Da bleibt ja kaum Zeit für das Training, oder?
Manchmal reicht es, wenn du den Stimulus aufrecht erhältst, um die Form zu halten. Aufbauarbeit wird in längeren Pausen gemacht.

Djokovic muss seit dem Daviscup pausieren, weil der Rücken nicht mitspielt. Er hat für das Masters-1000-Turnier in Schanghai kommende Woche abgesagt. Wie ernst ist diese Verletzung?
Sie ist ernst zu nehmen. Wichtig ist, dass er sich hundertprozentig auskuriert, damit er noch stärker zurückkommen kann.

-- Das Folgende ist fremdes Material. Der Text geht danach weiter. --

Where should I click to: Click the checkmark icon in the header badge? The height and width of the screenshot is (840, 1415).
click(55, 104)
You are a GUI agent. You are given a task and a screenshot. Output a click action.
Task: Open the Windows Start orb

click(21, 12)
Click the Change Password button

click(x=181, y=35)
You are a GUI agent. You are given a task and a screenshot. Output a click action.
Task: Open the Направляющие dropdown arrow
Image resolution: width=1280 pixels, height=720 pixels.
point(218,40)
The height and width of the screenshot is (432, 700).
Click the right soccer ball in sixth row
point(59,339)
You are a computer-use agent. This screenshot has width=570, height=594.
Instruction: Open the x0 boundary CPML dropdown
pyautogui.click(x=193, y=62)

Wie ist Novak Djokovic als Mensch?
Ein guter Typ, extrem willensstark und professionell. Wenn der Tag vorbei ist, unternehmen wir im Team Dinge, die andere auch tun. Da schaltet er ab, da gehen wir ins Kino oder Essen. Oder er hört Musik, auch klassische. Wenn du 24 Stunden nur an Tennis denkst, schwächt dich das mental ungemein.

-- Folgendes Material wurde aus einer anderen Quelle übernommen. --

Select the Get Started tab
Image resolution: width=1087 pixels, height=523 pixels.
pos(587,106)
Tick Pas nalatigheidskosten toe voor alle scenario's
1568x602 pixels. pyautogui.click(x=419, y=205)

Er hat ja den Spitznamen Joke-ovic. Berühmt sind seine Imitationen von Scharapowa oder McEnroe.
Seine Lebensphilosophie ist: Ich bin professioneller Tennisspieler, will aber dennoch Dinge tun, die mir Spaß machen.

Djokovic gilt als Sprachentalent. In welcher Sprache parlieren Sie mit ihm?
Englisch. Manchmal bittet er mich, Deutsch mit ihm zu reden, weil er die Sprache noch besser lernen will (lacht) . Er hat es ja in der Akademie von Niki Pilic in Deutschland gelernt. Dazu spricht er Englisch und Italienisch.

Djokovic ist stolzer Serbe. Ist er das Idol der Nation?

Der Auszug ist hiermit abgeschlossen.